*** MATERIAL PROVIDED

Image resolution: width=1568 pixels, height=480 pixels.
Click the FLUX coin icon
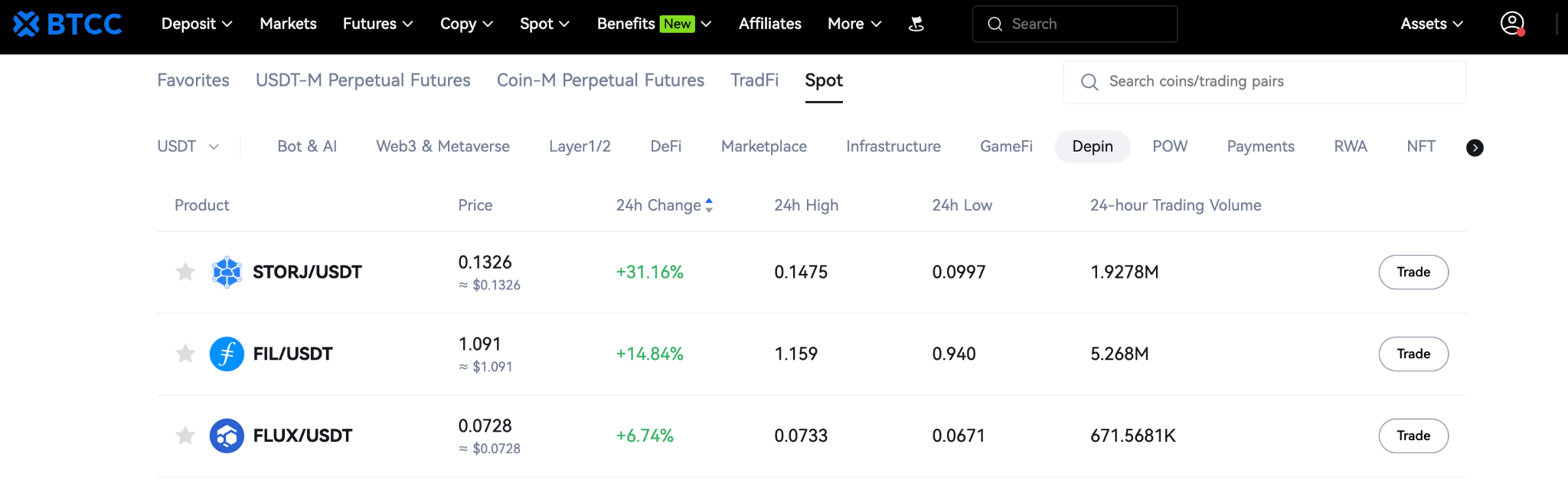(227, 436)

******
*** MATERIAL PROVIDED

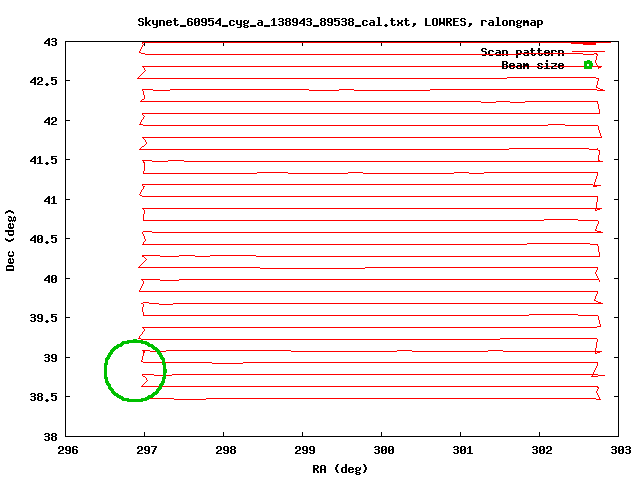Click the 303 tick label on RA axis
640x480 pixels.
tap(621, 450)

******
*** MATERIAL PROVIDED

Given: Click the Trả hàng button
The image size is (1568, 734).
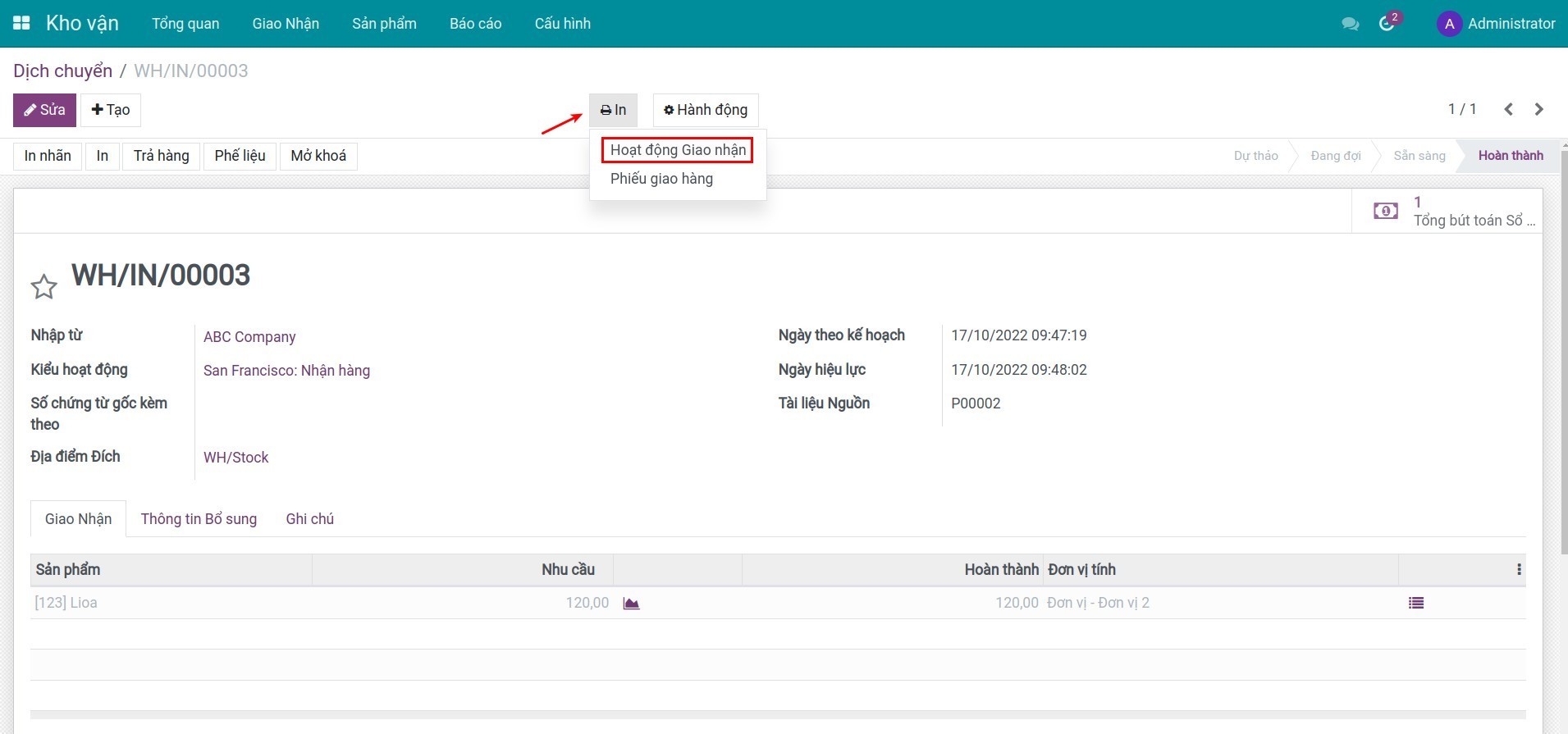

******

WHAT THE EXERCISE ASKS -
Set down only the lines above that fall between the line holding "Given: Click the Trả hàng button" and the line holding "The image size is (1568, 734).", inclusive, keeping each exact.

ANSWER BOX -
Given: Click the Trả hàng button
The image size is (1568, 734).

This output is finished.